Central banks, both in the developed as well as emerging markets, have expanded their balance sheets and pledged that they would continue to do so.
“Central banks are clear they will print money for the next two years. As they do so, the cost of capital will further reduce. Our country will receive more FPI and foreign direct investment (FDI),” said Saurabh Mukherjea, founder of Marcellus Investment Managers.
A substantial part of the $7.5 billion that has come since April is on account of large share sales in companies such as Hindustan Unilever, Kotak Mahindra Bank, and Bharti Airtel. Large block deals have witnessed chunky foreign investment, which reflects in the daily flows tally recorded by depositories. The FPI tally for the year is greater if one includes qualified institutional placements (QIPs), the investments into which don’t reflect in the depositories data.

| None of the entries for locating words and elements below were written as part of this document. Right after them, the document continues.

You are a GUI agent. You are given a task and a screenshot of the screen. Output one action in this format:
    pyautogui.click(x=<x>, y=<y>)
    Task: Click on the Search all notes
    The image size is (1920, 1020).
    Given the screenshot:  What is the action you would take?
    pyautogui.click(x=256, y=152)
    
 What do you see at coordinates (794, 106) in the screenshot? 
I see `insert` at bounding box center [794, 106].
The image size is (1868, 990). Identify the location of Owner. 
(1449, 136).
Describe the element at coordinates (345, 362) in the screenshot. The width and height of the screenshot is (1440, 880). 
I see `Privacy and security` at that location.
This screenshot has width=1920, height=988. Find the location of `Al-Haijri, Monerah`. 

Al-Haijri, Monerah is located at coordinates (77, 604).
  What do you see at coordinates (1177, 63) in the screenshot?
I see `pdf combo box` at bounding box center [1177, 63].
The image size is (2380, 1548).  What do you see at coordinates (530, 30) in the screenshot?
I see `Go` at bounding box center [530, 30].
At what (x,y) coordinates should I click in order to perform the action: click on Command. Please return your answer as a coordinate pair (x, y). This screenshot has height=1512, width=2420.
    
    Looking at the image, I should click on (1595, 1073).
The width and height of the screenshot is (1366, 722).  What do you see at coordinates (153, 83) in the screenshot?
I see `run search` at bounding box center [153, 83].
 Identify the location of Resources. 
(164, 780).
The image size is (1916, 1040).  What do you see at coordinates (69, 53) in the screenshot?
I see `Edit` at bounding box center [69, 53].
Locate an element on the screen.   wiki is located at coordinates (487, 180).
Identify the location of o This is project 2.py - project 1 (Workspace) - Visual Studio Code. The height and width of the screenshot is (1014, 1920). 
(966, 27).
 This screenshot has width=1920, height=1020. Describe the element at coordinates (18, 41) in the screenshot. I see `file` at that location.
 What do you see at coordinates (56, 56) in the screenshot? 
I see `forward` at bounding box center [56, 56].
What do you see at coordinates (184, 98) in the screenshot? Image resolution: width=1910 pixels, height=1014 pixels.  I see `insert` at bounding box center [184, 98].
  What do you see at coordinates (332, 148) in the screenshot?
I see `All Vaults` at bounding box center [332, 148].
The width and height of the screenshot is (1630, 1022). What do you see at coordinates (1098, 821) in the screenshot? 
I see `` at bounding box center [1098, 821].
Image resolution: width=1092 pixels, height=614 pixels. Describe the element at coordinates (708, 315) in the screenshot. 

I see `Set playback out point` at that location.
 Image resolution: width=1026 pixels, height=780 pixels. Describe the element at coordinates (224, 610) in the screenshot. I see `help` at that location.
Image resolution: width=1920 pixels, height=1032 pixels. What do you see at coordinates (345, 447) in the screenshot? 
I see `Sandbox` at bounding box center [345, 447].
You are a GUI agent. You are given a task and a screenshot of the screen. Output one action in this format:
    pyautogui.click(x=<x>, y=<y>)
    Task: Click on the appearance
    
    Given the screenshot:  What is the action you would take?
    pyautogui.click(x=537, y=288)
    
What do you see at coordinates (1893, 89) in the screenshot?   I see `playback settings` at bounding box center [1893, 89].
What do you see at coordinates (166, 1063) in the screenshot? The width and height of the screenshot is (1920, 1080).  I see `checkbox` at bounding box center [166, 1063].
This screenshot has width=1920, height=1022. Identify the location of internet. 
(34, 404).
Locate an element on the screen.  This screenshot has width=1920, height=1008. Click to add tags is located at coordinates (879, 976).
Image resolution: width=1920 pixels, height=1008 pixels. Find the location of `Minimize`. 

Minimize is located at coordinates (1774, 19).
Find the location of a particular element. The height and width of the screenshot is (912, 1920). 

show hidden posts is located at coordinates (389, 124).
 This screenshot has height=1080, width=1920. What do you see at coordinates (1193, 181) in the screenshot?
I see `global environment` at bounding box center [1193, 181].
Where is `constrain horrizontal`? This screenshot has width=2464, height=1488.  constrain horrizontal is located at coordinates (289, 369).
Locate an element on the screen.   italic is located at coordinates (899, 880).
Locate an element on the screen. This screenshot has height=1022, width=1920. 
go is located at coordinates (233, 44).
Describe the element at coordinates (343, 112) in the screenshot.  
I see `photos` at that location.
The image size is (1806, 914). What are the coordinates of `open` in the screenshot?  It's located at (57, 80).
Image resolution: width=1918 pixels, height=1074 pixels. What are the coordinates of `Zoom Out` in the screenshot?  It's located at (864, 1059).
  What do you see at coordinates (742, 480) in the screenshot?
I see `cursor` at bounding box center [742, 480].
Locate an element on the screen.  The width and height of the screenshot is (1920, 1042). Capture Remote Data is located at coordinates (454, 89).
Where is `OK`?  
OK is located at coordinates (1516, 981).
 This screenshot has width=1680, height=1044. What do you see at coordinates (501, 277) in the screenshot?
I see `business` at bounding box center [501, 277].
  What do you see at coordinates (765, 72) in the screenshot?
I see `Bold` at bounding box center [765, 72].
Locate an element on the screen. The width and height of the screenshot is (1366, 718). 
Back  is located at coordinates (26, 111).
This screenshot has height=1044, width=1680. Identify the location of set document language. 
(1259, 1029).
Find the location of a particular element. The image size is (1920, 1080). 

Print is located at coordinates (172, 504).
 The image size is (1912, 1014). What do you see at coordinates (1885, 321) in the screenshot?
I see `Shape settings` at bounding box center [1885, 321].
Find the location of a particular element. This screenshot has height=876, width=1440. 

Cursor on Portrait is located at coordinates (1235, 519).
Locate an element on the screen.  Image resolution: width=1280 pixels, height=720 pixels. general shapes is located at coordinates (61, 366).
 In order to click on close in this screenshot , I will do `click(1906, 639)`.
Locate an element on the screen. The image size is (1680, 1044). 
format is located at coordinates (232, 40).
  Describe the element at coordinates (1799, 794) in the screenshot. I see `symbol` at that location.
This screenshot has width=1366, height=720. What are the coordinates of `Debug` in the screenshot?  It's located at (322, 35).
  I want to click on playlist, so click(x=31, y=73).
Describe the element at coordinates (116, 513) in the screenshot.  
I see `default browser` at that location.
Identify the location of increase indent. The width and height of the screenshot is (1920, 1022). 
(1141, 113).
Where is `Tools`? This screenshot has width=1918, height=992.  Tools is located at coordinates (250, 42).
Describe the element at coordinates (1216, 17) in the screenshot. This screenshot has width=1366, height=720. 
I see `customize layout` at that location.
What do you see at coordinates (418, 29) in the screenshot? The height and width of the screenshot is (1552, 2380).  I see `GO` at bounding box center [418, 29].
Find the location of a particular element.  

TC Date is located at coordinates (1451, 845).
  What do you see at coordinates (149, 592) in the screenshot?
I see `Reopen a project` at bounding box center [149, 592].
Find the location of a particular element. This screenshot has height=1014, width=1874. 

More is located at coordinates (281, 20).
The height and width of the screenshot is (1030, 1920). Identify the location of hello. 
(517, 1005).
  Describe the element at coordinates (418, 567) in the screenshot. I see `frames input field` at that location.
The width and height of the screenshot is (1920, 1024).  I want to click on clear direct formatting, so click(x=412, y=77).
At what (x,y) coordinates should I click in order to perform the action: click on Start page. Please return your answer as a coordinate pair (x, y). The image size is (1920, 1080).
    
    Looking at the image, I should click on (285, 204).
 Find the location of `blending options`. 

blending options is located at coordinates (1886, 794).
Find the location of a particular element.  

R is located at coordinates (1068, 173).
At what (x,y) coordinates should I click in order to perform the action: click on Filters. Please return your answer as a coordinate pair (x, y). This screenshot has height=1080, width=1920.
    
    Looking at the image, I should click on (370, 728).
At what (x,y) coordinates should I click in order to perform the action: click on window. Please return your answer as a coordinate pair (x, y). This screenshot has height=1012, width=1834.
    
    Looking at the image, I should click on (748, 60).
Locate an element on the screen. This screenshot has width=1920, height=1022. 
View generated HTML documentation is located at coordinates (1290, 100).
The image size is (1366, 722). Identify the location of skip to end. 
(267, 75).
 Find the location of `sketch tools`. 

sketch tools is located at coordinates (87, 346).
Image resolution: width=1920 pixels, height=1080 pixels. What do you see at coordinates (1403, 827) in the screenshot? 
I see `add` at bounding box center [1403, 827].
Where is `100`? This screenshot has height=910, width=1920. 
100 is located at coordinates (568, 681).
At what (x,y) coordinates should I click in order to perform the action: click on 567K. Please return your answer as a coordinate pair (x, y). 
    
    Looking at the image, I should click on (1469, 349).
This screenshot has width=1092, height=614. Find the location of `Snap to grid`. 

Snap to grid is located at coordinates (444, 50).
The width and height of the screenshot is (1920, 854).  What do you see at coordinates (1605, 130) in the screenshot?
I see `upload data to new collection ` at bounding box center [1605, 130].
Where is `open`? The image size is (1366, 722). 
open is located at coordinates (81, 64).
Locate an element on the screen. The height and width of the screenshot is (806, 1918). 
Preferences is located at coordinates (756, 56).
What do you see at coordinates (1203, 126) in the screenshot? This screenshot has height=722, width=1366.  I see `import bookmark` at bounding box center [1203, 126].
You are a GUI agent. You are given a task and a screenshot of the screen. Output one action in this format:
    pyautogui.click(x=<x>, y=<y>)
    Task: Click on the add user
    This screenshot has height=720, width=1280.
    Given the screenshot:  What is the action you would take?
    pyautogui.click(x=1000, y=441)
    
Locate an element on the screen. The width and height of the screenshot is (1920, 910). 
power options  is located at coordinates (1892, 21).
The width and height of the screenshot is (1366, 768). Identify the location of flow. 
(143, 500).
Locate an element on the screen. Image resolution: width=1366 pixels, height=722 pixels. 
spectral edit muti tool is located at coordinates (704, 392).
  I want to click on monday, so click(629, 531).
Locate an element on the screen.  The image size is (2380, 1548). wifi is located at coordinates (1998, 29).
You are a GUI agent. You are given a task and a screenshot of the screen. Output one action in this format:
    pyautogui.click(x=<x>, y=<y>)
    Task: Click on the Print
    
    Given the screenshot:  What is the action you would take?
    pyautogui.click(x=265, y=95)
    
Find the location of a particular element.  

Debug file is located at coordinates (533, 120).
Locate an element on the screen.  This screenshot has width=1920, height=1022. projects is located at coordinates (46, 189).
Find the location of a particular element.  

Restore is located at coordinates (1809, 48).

“Since April, the large part of the flows has come on account of block sales and follow-on issues by marquee companies. FPI participation in these shares sales is significant. In comparison, secondary market buying by foreign portfolio investors has been muted,” Bhat said.
He said foreign portfolio investors were keen to help strengthen the balance sheets of companies they thought would thrive once the lockdown was lifted.
“Foreign portfolio investors are clear about which companies will do well when things become normal. The weaker ones will find it challenging to protect their market share. The consensus is the top two sector leaders will be able to grow,” said Bhat.
Market players say the positive stance taken by overseas investors has helped keep sentiment buoyant. This has led to aggressive buying by domestic retail and wealthy investors.
However, the sharp rally has driven valuations. Several blue-chip stocks now trade at price-to-earnings multiples that are higher than pre-Covid levels. This, despite the deterioration in earnings and downgrades to projected earnings for this and the next financial year.
“The jury is out on whether global recovery will be V- or U-shaped. India is not the cheapest among emerging markets.
There are a lot of risks out there,” said Andrew Holland, chief executive officer, Avendus Capital Alternate Strategies.